--- What is required ---
Copy every record exactly.

::: Extracted records

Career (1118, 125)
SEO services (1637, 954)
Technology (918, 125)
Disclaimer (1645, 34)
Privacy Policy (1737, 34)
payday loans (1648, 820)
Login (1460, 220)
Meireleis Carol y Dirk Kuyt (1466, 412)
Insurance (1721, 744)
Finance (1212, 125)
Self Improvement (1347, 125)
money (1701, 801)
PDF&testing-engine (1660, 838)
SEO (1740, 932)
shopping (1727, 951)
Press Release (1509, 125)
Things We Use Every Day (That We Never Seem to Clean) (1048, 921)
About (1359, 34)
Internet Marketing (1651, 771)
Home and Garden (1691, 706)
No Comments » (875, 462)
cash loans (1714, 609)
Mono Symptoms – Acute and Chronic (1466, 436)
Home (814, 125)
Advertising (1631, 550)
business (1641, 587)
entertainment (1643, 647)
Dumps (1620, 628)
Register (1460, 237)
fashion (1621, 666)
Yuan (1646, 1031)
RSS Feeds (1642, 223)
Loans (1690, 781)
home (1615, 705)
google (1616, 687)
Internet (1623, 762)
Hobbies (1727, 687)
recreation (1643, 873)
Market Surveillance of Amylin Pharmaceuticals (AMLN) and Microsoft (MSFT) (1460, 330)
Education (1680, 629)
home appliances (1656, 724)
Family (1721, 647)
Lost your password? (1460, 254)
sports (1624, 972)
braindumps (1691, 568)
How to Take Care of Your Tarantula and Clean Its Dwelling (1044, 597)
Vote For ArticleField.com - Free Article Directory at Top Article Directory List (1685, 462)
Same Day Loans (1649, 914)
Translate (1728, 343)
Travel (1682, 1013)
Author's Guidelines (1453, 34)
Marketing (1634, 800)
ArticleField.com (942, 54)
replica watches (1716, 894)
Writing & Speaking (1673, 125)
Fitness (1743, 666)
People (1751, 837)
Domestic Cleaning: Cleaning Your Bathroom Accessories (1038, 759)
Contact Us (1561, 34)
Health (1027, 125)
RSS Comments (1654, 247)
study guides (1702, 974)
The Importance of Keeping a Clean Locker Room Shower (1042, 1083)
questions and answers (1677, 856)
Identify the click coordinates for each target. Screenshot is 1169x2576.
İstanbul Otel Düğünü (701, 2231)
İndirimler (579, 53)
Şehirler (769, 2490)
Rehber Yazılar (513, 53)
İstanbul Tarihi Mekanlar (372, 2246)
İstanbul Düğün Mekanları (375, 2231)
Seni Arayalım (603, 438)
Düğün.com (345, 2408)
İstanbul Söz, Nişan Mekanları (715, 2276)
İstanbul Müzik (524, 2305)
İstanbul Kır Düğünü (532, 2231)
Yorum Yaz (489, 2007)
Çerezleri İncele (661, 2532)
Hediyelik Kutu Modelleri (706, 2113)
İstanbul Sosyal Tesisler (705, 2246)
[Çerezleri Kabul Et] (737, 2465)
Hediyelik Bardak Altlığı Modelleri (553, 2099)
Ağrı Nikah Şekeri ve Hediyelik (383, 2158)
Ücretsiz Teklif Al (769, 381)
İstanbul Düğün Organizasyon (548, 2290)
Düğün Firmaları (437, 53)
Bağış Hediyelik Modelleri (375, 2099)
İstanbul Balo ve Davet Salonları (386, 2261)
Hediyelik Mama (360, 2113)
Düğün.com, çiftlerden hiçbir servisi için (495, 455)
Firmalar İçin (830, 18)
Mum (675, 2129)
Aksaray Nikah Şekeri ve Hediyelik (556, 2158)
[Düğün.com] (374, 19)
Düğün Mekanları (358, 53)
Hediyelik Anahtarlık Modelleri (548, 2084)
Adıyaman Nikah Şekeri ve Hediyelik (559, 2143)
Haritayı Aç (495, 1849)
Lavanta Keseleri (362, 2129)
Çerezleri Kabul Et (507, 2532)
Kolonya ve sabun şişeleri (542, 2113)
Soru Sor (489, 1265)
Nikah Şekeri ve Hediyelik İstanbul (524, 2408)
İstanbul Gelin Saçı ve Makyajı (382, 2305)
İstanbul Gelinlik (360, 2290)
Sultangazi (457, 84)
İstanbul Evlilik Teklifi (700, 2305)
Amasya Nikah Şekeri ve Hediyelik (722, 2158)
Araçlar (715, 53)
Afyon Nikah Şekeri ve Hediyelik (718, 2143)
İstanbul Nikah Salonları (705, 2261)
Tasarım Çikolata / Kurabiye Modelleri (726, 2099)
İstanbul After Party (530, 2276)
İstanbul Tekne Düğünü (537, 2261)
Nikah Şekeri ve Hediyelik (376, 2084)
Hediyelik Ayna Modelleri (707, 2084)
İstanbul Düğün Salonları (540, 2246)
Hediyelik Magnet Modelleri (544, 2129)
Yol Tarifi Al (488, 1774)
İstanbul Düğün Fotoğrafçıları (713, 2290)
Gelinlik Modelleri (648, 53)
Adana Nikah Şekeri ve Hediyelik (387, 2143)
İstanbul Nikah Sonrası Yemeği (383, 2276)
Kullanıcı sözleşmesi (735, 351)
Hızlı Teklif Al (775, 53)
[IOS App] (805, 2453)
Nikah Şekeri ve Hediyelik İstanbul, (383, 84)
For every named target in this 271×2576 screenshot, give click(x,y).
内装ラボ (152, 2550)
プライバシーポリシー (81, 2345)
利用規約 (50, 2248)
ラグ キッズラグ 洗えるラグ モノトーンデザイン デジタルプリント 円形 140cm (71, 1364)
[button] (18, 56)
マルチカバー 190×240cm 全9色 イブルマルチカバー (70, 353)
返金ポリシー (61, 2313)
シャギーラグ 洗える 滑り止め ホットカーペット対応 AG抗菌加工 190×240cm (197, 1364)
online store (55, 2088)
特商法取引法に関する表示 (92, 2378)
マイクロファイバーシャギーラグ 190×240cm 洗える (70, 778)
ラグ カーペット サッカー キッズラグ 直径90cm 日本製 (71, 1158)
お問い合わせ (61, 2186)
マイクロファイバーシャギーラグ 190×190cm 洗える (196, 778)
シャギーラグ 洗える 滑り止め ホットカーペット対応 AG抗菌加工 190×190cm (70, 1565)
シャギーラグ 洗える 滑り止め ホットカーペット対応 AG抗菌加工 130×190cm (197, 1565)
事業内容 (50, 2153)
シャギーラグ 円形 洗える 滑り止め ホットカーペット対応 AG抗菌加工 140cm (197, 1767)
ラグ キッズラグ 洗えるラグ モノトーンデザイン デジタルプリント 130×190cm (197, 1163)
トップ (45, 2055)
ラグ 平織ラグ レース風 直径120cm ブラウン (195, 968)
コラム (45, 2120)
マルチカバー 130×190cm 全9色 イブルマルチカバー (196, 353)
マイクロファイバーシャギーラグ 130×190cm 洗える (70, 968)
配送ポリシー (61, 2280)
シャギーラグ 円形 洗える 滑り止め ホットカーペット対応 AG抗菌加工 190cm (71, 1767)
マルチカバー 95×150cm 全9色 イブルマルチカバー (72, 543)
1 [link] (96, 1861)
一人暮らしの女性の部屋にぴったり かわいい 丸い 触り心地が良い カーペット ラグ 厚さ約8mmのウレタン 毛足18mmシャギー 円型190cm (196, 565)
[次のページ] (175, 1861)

::::::

--- Task result ---
Career (1118, 125)
SEO services (1637, 954)
Technology (918, 125)
Disclaimer (1645, 34)
Privacy Policy (1737, 34)
payday loans (1648, 820)
Login (1460, 220)
Meireleis Carol y Dirk Kuyt (1466, 412)
Insurance (1721, 744)
Finance (1212, 125)
Self Improvement (1347, 125)
money (1701, 801)
PDF&testing-engine (1660, 838)
SEO (1740, 932)
shopping (1727, 951)
Press Release (1509, 125)
Things We Use Every Day (That We Never Seem to Clean) (1048, 921)
About (1359, 34)
Internet Marketing (1651, 771)
Home and Garden (1691, 706)
No Comments » (875, 462)
cash loans (1714, 609)
Mono Symptoms – Acute and Chronic (1466, 436)
Home (814, 125)
Advertising (1631, 550)
business (1641, 587)
entertainment (1643, 647)
Dumps (1620, 628)
Register (1460, 237)
fashion (1621, 666)
Yuan (1646, 1031)
RSS Feeds (1642, 223)
Loans (1690, 781)
home (1615, 705)
google (1616, 687)
Internet (1623, 762)
Hobbies (1727, 687)
recreation (1643, 873)
Market Surveillance of Amylin Pharmaceuticals (AMLN) and Microsoft (MSFT) (1460, 330)
Education (1680, 629)
home appliances (1656, 724)
Family (1721, 647)
Lost your password? (1460, 254)
sports (1624, 972)
braindumps (1691, 568)
How to Take Care of Your Tarantula and Clean Its Dwelling (1044, 597)
Vote For ArticleField.com - Free Article Directory at Top Article Directory List (1685, 462)
Same Day Loans (1649, 914)
Translate (1728, 343)
Travel (1682, 1013)
Author's Guidelines (1453, 34)
Marketing (1634, 800)
ArticleField.com (942, 54)
replica watches (1716, 894)
Writing & Speaking (1673, 125)
Fitness (1743, 666)
People (1751, 837)
Domestic Cleaning: Cleaning Your Bathroom Accessories (1038, 759)
Contact Us (1561, 34)
Health (1027, 125)
RSS Comments (1654, 247)
study guides (1702, 974)
The Importance of Keeping a Clean Locker Room Shower (1042, 1083)
questions and answers (1677, 856)
Identify the click coordinates for each target. Screenshot is 1169x2576.
İstanbul Otel Düğünü (701, 2231)
İndirimler (579, 53)
Şehirler (769, 2490)
Rehber Yazılar (513, 53)
İstanbul Tarihi Mekanlar (372, 2246)
İstanbul Düğün Mekanları (375, 2231)
Seni Arayalım (603, 438)
Düğün.com (345, 2408)
İstanbul Söz, Nişan Mekanları (715, 2276)
İstanbul Müzik (524, 2305)
İstanbul Kır Düğünü (532, 2231)
Yorum Yaz (489, 2007)
Çerezleri İncele (661, 2532)
Hediyelik Kutu Modelleri (706, 2113)
İstanbul Sosyal Tesisler (705, 2246)
[Çerezleri Kabul Et] (737, 2465)
Hediyelik Bardak Altlığı Modelleri (553, 2099)
Ağrı Nikah Şekeri ve Hediyelik (383, 2158)
Ücretsiz Teklif Al (769, 381)
İstanbul Düğün Organizasyon (548, 2290)
Düğün Firmaları (437, 53)
Bağış Hediyelik Modelleri (375, 2099)
İstanbul Balo ve Davet Salonları (386, 2261)
Hediyelik Mama (360, 2113)
Düğün.com, çiftlerden hiçbir servisi için (495, 455)
Firmalar İçin (830, 18)
Mum (675, 2129)
Aksaray Nikah Şekeri ve Hediyelik (556, 2158)
[Düğün.com] (374, 19)
Düğün Mekanları (358, 53)
Hediyelik Anahtarlık Modelleri (548, 2084)
Adıyaman Nikah Şekeri ve Hediyelik (559, 2143)
Haritayı Aç (495, 1849)
Lavanta Keseleri (362, 2129)
Çerezleri Kabul Et (507, 2532)
Kolonya ve sabun şişeleri (542, 2113)
Soru Sor (489, 1265)
Nikah Şekeri ve Hediyelik İstanbul (524, 2408)
İstanbul Gelin Saçı ve Makyajı (382, 2305)
İstanbul Gelinlik (360, 2290)
Sultangazi (457, 84)
İstanbul Evlilik Teklifi (700, 2305)
Amasya Nikah Şekeri ve Hediyelik (722, 2158)
Araçlar (715, 53)
Afyon Nikah Şekeri ve Hediyelik (718, 2143)
İstanbul Nikah Salonları (705, 2261)
Tasarım Çikolata / Kurabiye Modelleri (726, 2099)
İstanbul After Party (530, 2276)
İstanbul Tekne Düğünü (537, 2261)
Nikah Şekeri ve Hediyelik (376, 2084)
Hediyelik Ayna Modelleri (707, 2084)
İstanbul Düğün Salonları (540, 2246)
Hediyelik Magnet Modelleri (544, 2129)
Yol Tarifi Al (488, 1774)
İstanbul Düğün Fotoğrafçıları (713, 2290)
Gelinlik Modelleri (648, 53)
Adana Nikah Şekeri ve Hediyelik (387, 2143)
İstanbul Nikah Sonrası Yemeği (383, 2276)
Kullanıcı sözleşmesi (735, 351)
Hızlı Teklif Al (775, 53)
[IOS App] (805, 2453)
Nikah Şekeri ve Hediyelik İstanbul, (383, 84)
For every named target in this 271×2576 screenshot, give click(x,y).
内装ラボ (152, 2550)
プライバシーポリシー (81, 2345)
利用規約 (50, 2248)
ラグ キッズラグ 洗えるラグ モノトーンデザイン デジタルプリント 円形 140cm (71, 1364)
[button] (18, 56)
マルチカバー 190×240cm 全9色 イブルマルチカバー (70, 353)
返金ポリシー (61, 2313)
シャギーラグ 洗える 滑り止め ホットカーペット対応 AG抗菌加工 190×240cm (197, 1364)
online store (55, 2088)
特商法取引法に関する表示 (92, 2378)
マイクロファイバーシャギーラグ 190×240cm 洗える (70, 778)
ラグ カーペット サッカー キッズラグ 直径90cm 日本製 (71, 1158)
お問い合わせ (61, 2186)
マイクロファイバーシャギーラグ 190×190cm 洗える (196, 778)
シャギーラグ 洗える 滑り止め ホットカーペット対応 AG抗菌加工 190×190cm (70, 1565)
シャギーラグ 洗える 滑り止め ホットカーペット対応 AG抗菌加工 130×190cm (197, 1565)
事業内容 (50, 2153)
シャギーラグ 円形 洗える 滑り止め ホットカーペット対応 AG抗菌加工 140cm (197, 1767)
ラグ キッズラグ 洗えるラグ モノトーンデザイン デジタルプリント 130×190cm (197, 1163)
トップ (45, 2055)
ラグ 平織ラグ レース風 直径120cm ブラウン (195, 968)
コラム (45, 2120)
マルチカバー 130×190cm 全9色 イブルマルチカバー (196, 353)
マイクロファイバーシャギーラグ 130×190cm 洗える (70, 968)
配送ポリシー (61, 2280)
シャギーラグ 円形 洗える 滑り止め ホットカーペット対応 AG抗菌加工 190cm (71, 1767)
マルチカバー 95×150cm 全9色 イブルマルチカバー (72, 543)
1 [link] (96, 1861)
一人暮らしの女性の部屋にぴったり かわいい 丸い 触り心地が良い カーペット ラグ 厚さ約8mmのウレタン 毛足18mmシャギー 円型190cm (196, 565)
[次のページ] (175, 1861)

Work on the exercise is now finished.